PH: Right. Exactly. So, these two are playing it, and by the way, the next day, these other eight people are playing it. by the way, 16 of your friends are playing it. You start to get that sort of social group. And if the messaging is cool because you're sharing treasure and you're battling on a boat together, straight away, that sounds kind of cool. It means something to people.
And I guess my last question is I think it's a fair criticism to say -- and I'm not leveling it at CrowdStar but rather the industry in general. Social games are tapping into this huge female audience. Less so than traditional games, but there's still a huge propensity to be men creating for women, and women not necessarily having input. Do you see that?

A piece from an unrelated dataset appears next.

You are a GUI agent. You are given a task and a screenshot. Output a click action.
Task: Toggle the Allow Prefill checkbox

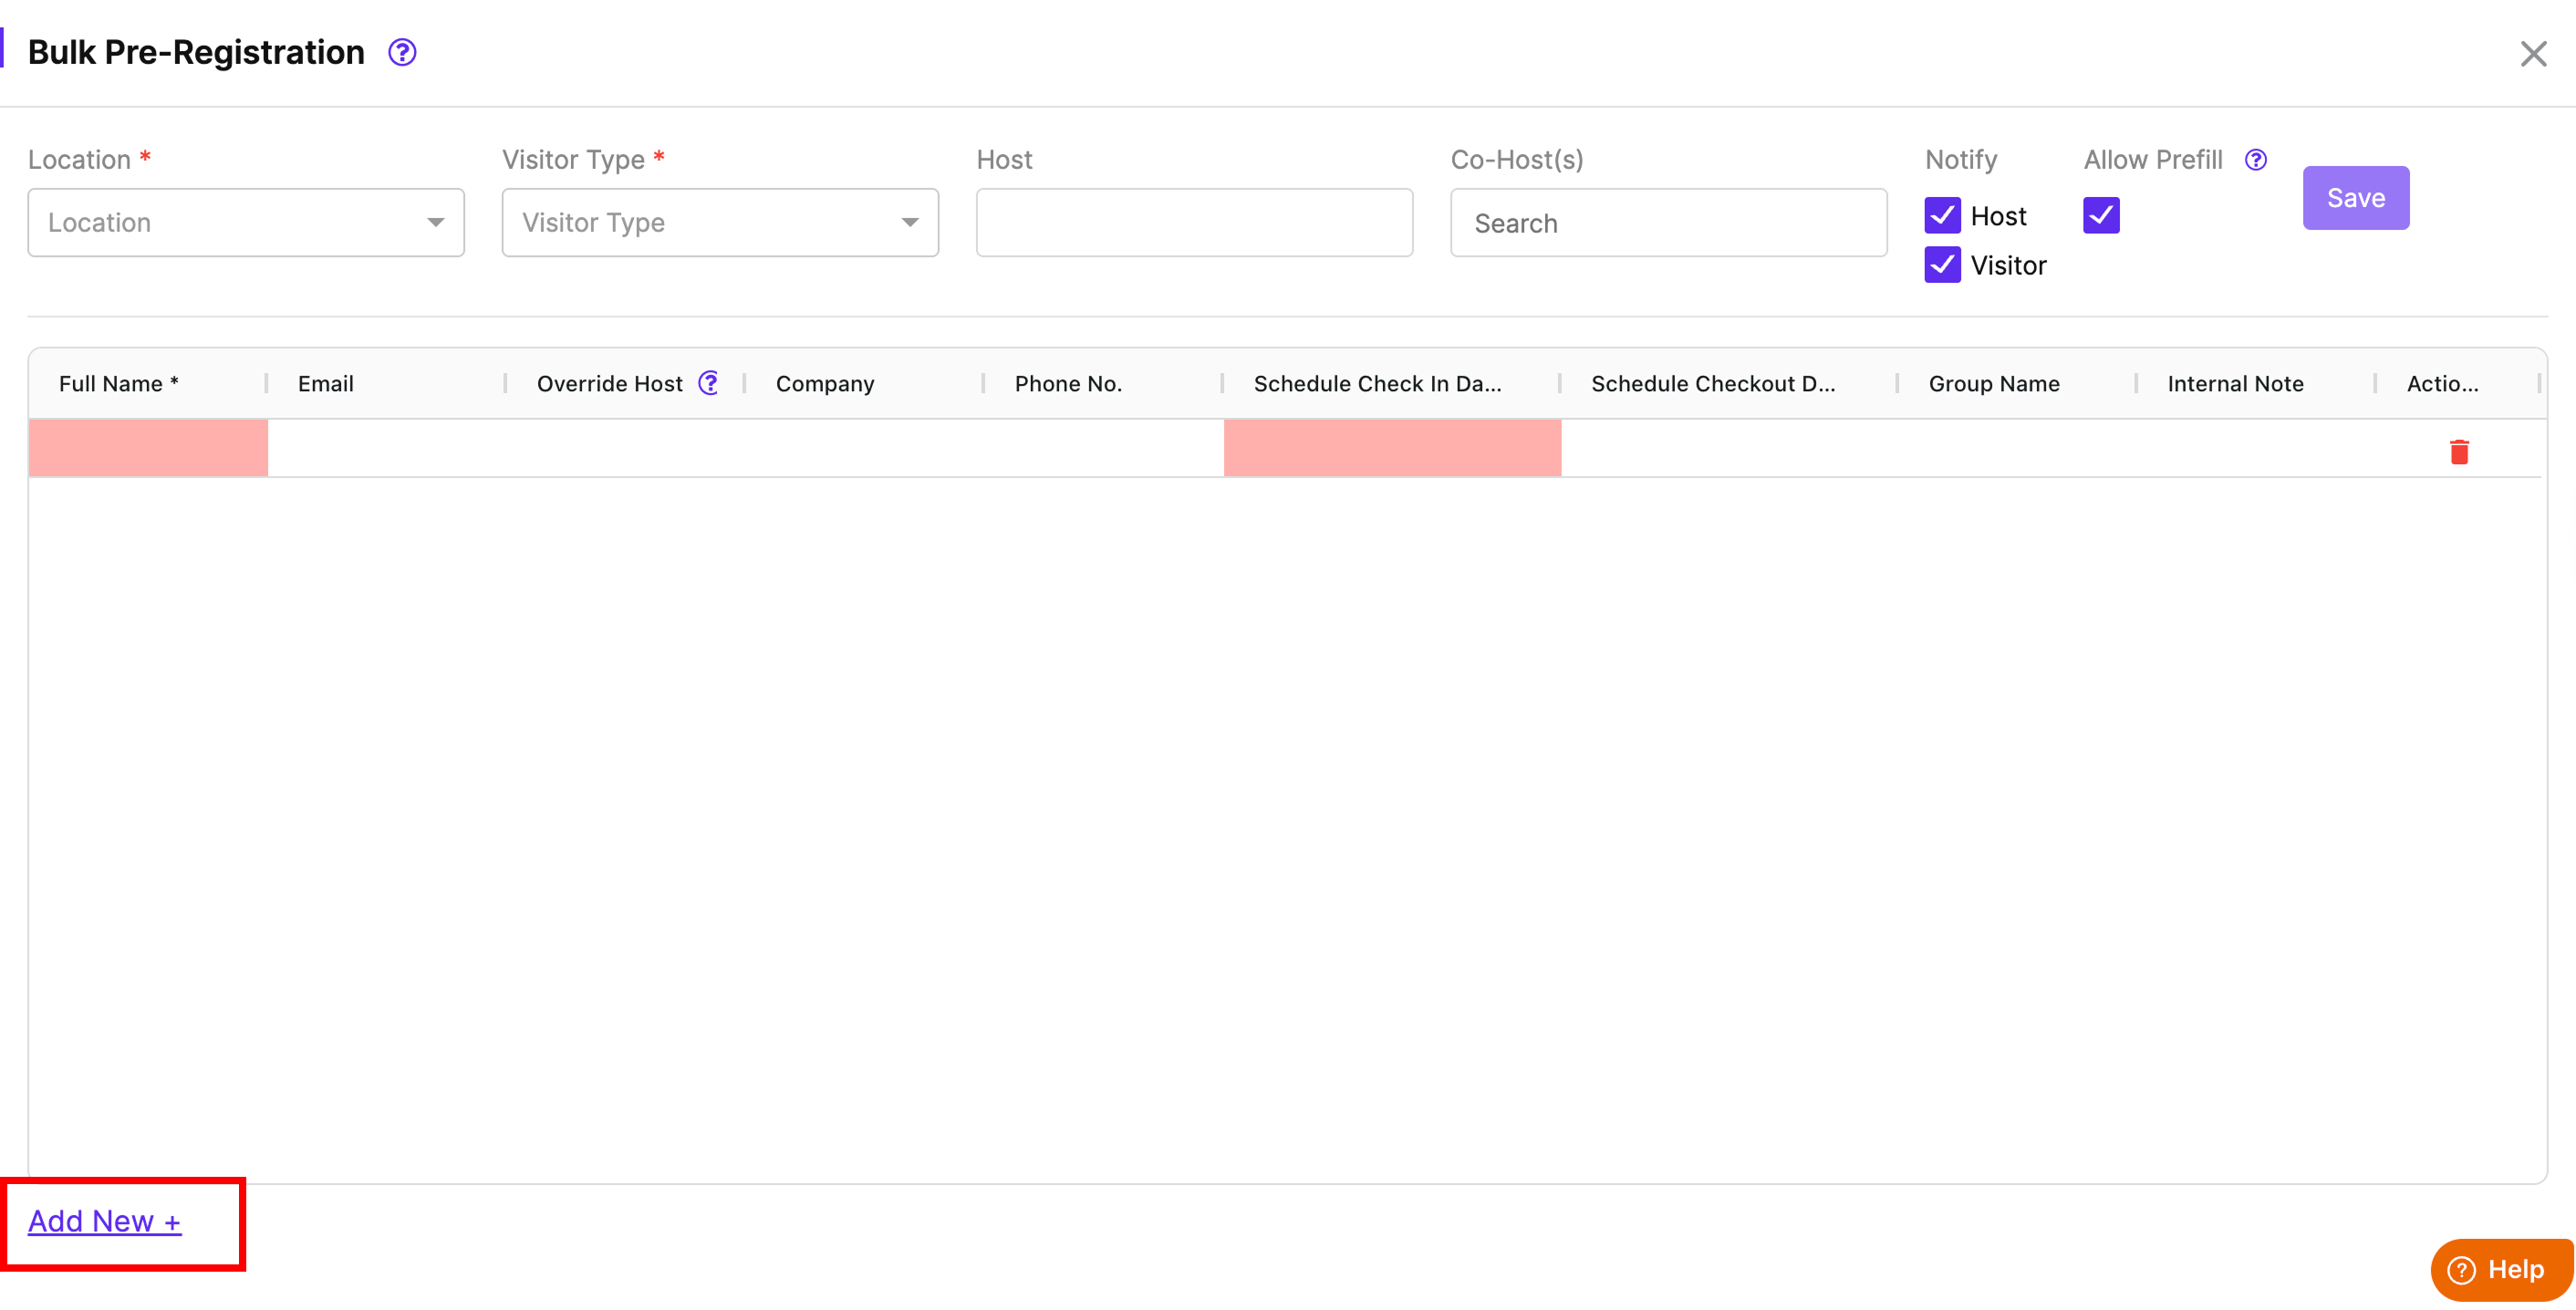pyautogui.click(x=2101, y=216)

PH: Well, obviously, you know, coming from console, I spent the last 15 years working in game studios with 99.9 percent dudes, and it's not particularly healthy. Having said that, I was working on Burnout and Black, cars and machine guns.
Those are two very dude-y games.
PH: Yeah. Very dude-y games. But the really good, refreshing thing for me is the balance at CrowdStar is far higher. Take the It Girl team. I would say the majority are girls, actually, on that team. I could do the math, but it's higher than 50/50. And it has to be, right? Because there's no way the three of us could make It Girl meaningful. It's just not, right?

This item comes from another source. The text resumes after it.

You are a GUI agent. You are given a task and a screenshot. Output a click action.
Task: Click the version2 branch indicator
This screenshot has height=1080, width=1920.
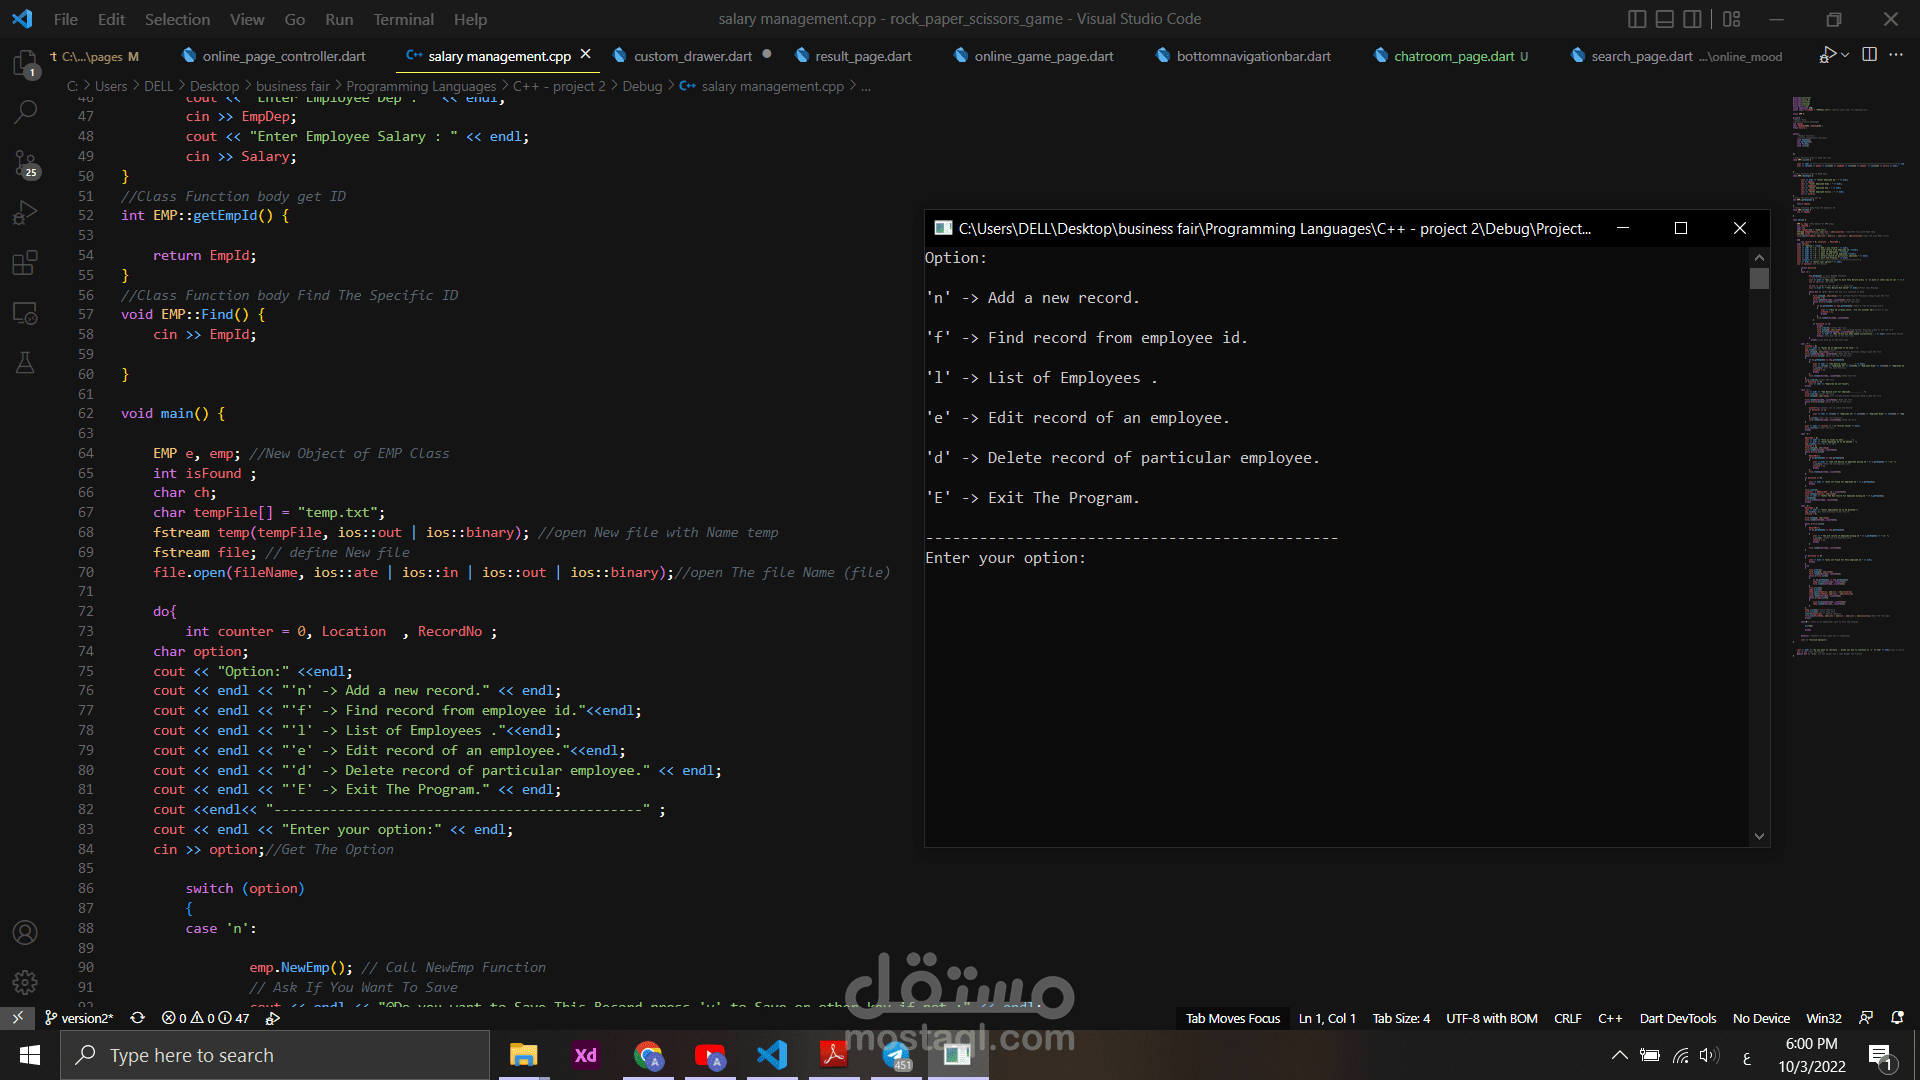click(80, 1018)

You were talking earlier about the "pink" mentality...
PH: Yeah, I used to hate that stuff. It used to drive me mad. "Pink Games" was one of the forum names. I was like, "I'm not going to that. They're just going to talk about ponies and Barbie games. It's really patronizing."
Whereas here, if we have an issue with It Girl, features not really hitting the way we want it to, the first people in the room are like the three lead girls on the team. It's not Suren and I and Jeff trying to figure it out with graphs and Excel sheets. It's like, "No, we need to get the girls on the team in here. We need to play the game with them to get their feedback and talk it through."
So, yeah, you're right. You just can't do it. So, I think the mix here is far healthier. It used to drive me mad in consoles. After 15 years, I was done.
Sausage party?
PH: [laughs] Exactly. Exactly. Yeah. But, you know, I think that's the other awesome thing. I'm kind of generalizing. If you're really interested and engaged in something, then you might want to make it one day, right? So, you imagine the video game business... I just played games from like 1979 to when I got in the business. I was addicted, and I still am. That's how I got in.
So, you'd hope that with this huge female audience, there's going to be younger girls and people coming through schools and colleges that actually want to come through and make games because they've played them and they love them and they believe they can make them better, right, which is my reason for getting into video games.
Most people I know, they wanted to get in to make them better because they have so many ideas about how that should be done. So, I think the future is pretty bright for that percentile shift to be even better.